If I could swap nationalities for a year I'd choose to be French. For one, I could eat pain-aux-raisins for breakfast, lunch and dinner. Secondly, I'd be able to pull off the art of wearing a scarf with ease - a skill I'm yet to master. And thirdly, I'd be blessed with the best accent in the world and the ability to turn even the most mundane words into lyrical gems.
A perfect example is my neighbourhood cafe Petit Bocal, established by Frenchman Matt Gosset and his partner, Jess Brewer. My first question to Matt when we met was what does the name of his cafe tanslate to?
"Petit Bocal" - the two words rolling off his tongue like a poem - "means small jar in English," he explained. In English just two simple words, but in French, a beautiful name for the business.
It's not just the name that's attractive though. Petit Bocal has been a welcome addition to Sandringham, introducing a level of quality and style that the area had been crying out for. And based on the competition for a table every weekend, they've certainly hit the mark with the locals. Me included.
So how did Matt and Jess go about creating the rustic-bakery meets chic-cafe aesthetic?
The landlord left the duo with a freshly painted white box when they took over the lease.
This provided the perfect canvas to begin executing their vision, one based on the successful farmhouse bakery fit-outs they had already completed in their three popular La Boulange bakeries.
While continuity between businesses was a mandatory, it was essential that Petit Bocal's design evolved in order to function as both a cafe during the day then a restaurant and wine bar come nightfall.
Despite being born in France, Matt has obviously absorbed the Kiwi can-do attitude in the nine years he's lived here, fitting out the entire space himself. What skills he hadn't learnt while constructing the trio of La Boulange stores, he sought help from every DIY-er's best friend, Google.

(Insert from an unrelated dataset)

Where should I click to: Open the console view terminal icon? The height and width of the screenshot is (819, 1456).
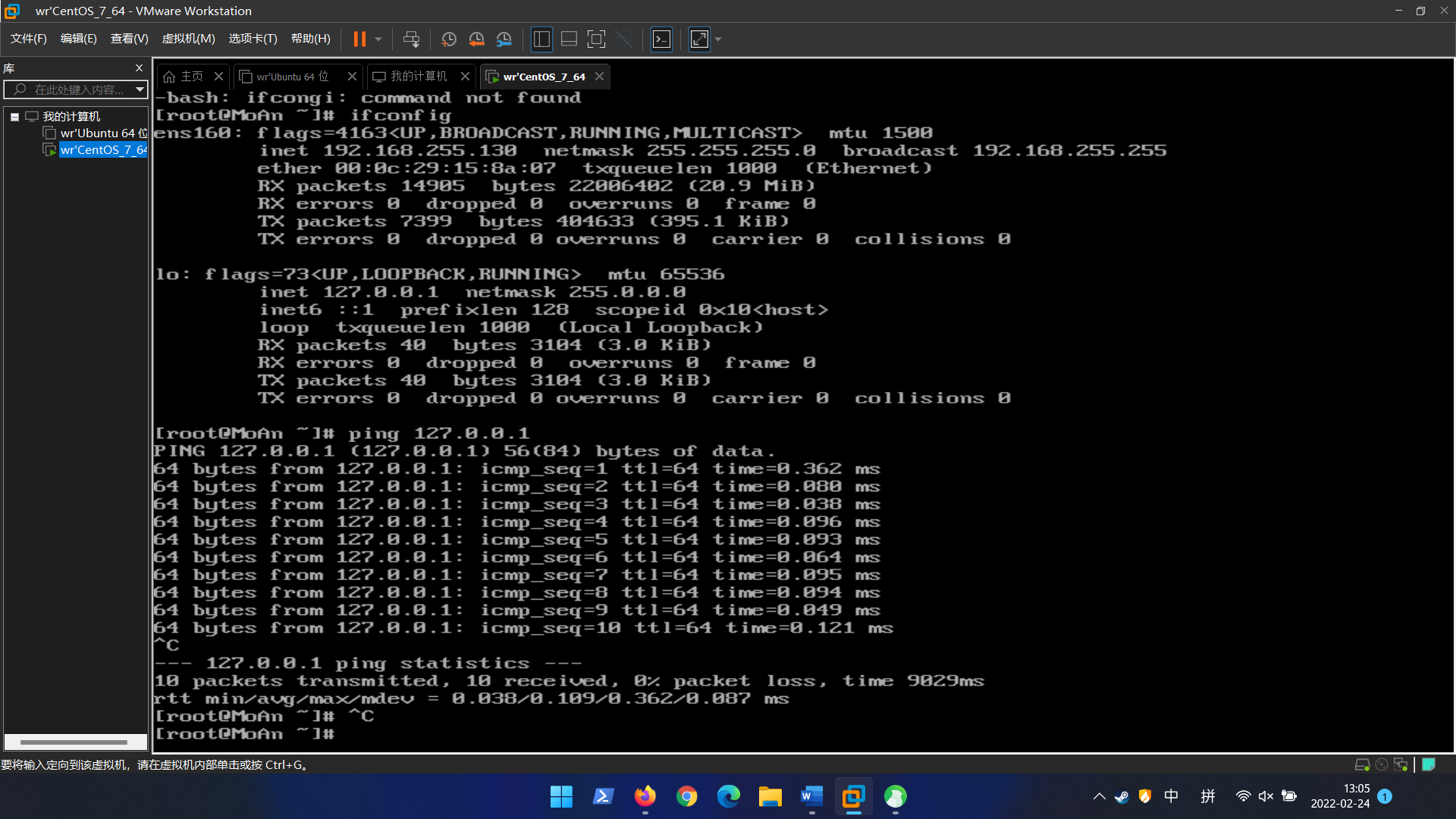[x=662, y=39]

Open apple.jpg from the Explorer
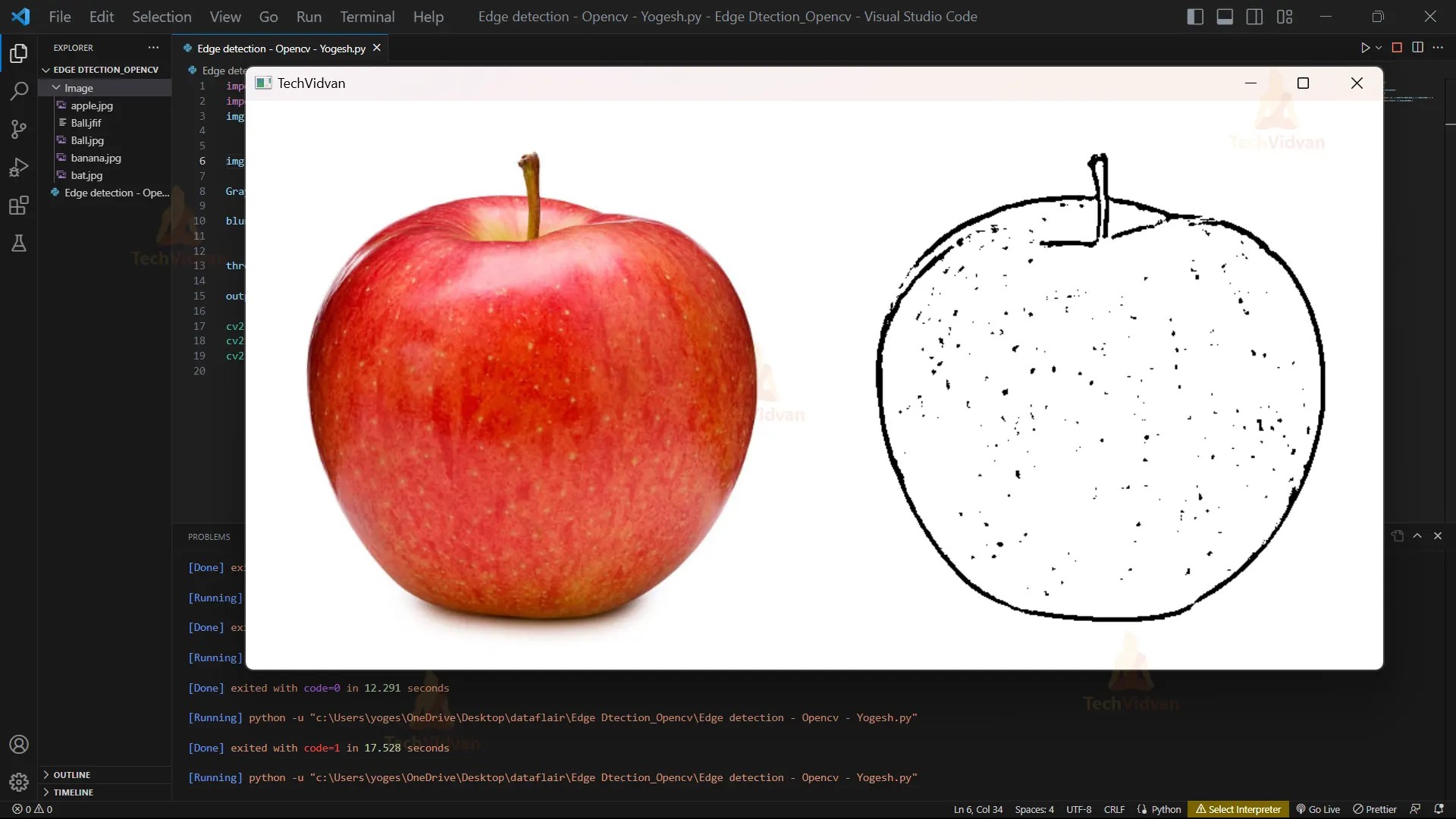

Once the functional stuff like the walls, toilets and kitchen were built, it was time to execute their rustic French theme with a creative and opportunistic eye. Jess spotted an old window frame at a demo yard, it had no glass in it, but she saw another use for it as a display unit for the tiled rear wall. From another yard, a 900kg steel beam was transformed into the counter. Matt then painstakingly built all of the cafe tables, creating the tops from rough-sawn timber then fixing them to ornate pedestal legs.
Then continuing the well-loved black and white photo theme from their other properties, they adorned the walls with iconic images from Matt's motherland. The Eiffel Tower, children with baguettes and two lovers in an embrace. Then finally, the cafe's name provided a theme through the space, from the black vinyl decal of a jar on the wall to preserving jars turned into lights shades.
While I'm not French, I'm lucky that Petit Bocal is so close to my house so at least I can pretend to be. I've got a convincing bonjour, merci and au revoir in my repertoire, they produce delicious pain-aux-raisins though my scarf wearing technique still needs work.
Create your own French farmhouse vibe by taking inspiration from Petit Bocal:
Do as Matt did and make your own. Head to a hardware store and pick up some timber. After cutting to length, screw together from below then fix to metal legs which you can buy from cafe suppliers like Titan Furniture.
The large window repurposed as a wine rack is extremely original and provides a rustic charm to the space. Try replicating the idea yourself as a bookcase or large-scale indoor planter box.
Old window frames can be found at building recyclers throughout the country, just Google 'demolition yards' to find the closest one to you.
Black and white photos in varied sizes haphazardly arranged on a wall are a common sight in eateries throughout France. Reproduce the same effect with your family portraits - the more images you can squeeze onto a wall the better.
Find it: Petit Bocal, 177 Sandringham Rd, Auckland.